Validate User Inputs
stage('Validate User Inputs') {
script {
if (!params.INSTALLER_URL?.trim()) ...}}This prevents the pipeline from proceeding if any required parameters are missing or incorrectly formatted. It is important for SOURCE_AMI validation to avoid launching a misconfigured Packer build.
Checkout Code
stage('Checkout Code') {
git branch: 'main', url: 'https://github.com/...'}This pulls the latest packer template and associated files needed to build the AMI from the GitHub repository.
Initialize Packer
stage('Initialize Packer') {
dir('AWS/packer') {
sh 'packer init fme_flow_aws.pkr.hcl'}}It sets up required Packer plugins and validates that the environment is ready for the build.
Validate Packer Template
packer validate -var "..." fme_flow_aws.pkr.hclThis step ensures the template is correct before attempting a build. Catching syntax or variable issues early avoids wasting build time.
Build AMI with Packer
packer build -var "..." fme_flow_aws.pkr.hcl | tee output.logThis triggers the actual AMI creation process. Packer uses the parameters and builds an EC2 instance, installs FME using the installer_url and creates a new AMI from the customized instance. This tee output.log ensures logs are saved for AMI ID extraction [This is an optional step].
Extract AMI ID [Optional]
grep -o 'ami-[a-zA-Z0-9]*' output.log | tail -n 2This pulls the last created AMI IDs from the Packer output log. This AMI ID can be passed to downstream jobs (like Terraform provisioning) or saved for audit.
Additional configuration
By default, the first login on the FME Flow Web UI as admin prompts a password change. If you want to access FME Flow via a pipeline using Flow CLI immediately after deployment, you need to set the silent install parameter FIRSTLOGINCHANGEPASSWORD=false when installing FME core.
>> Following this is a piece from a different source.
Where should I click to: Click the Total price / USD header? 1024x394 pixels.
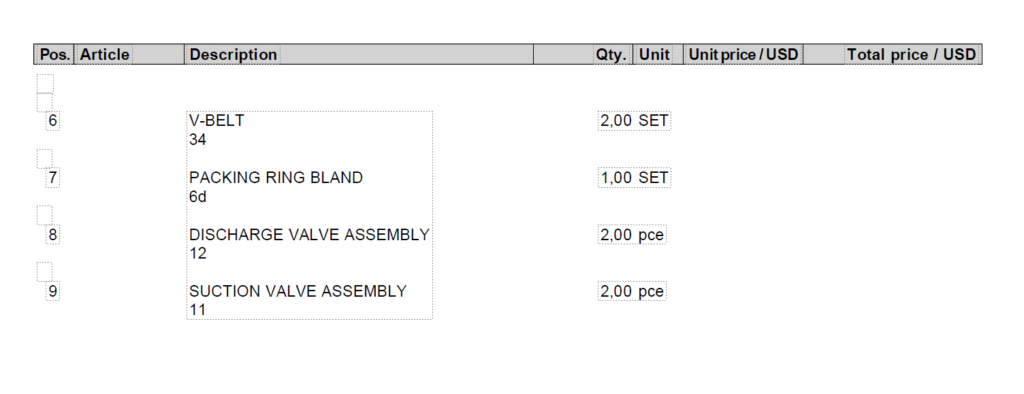click(912, 55)
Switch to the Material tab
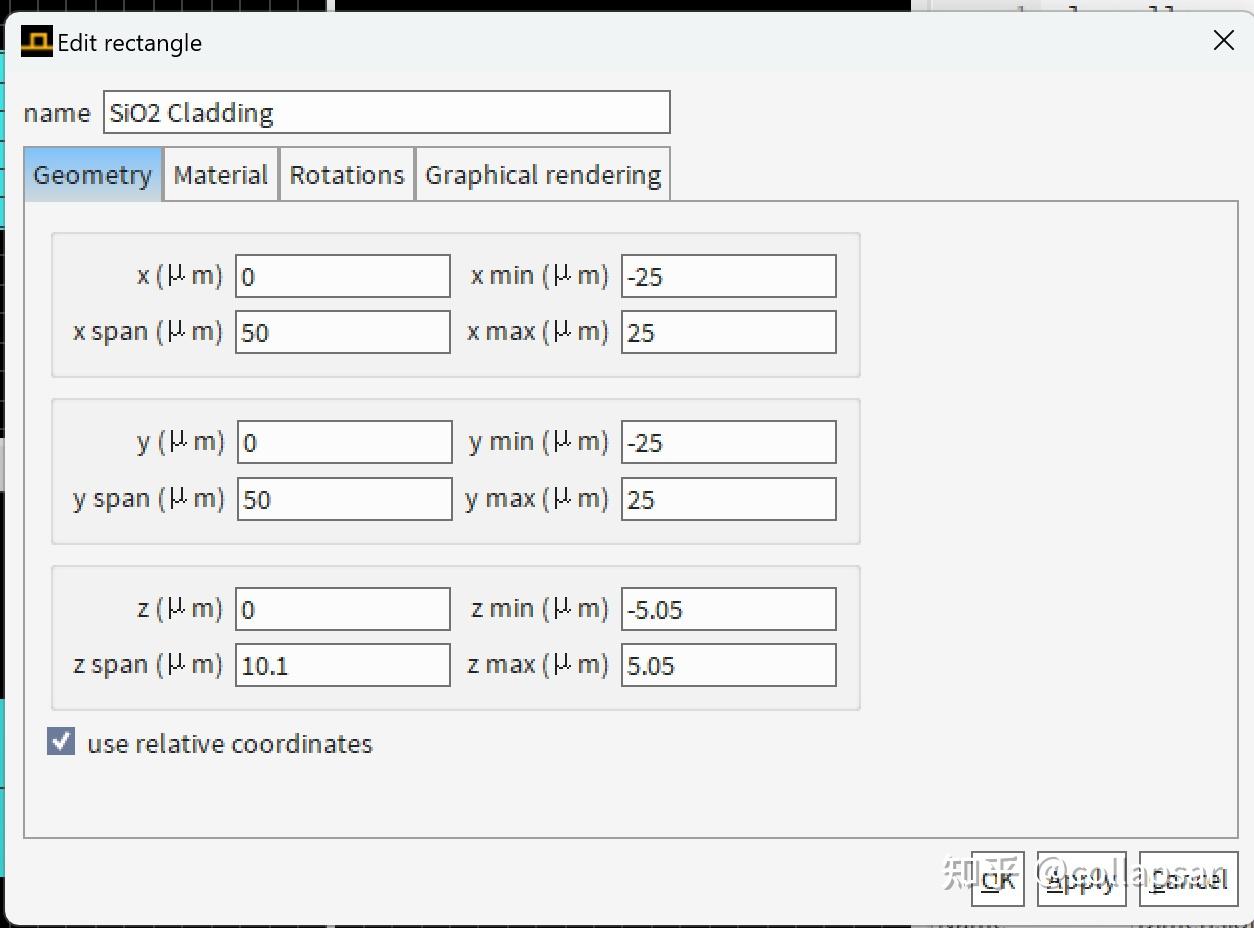 [219, 173]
On line 7 of the PowerShell script here [config/powershell/install-flow-core.ps1], add FIRSTLOGINCHANGEPASSWORD=false as shown below.
After this change, the user login can persist as admin/admin after install. FME Flow does not enforce an immediate password change, allowing you to use the Flow CLI within your pipeline right after deployment without any additional login configuration.
Conclusion
This pipeline should provide you with two AMIs -one for Flow Core and one for Flow Engine.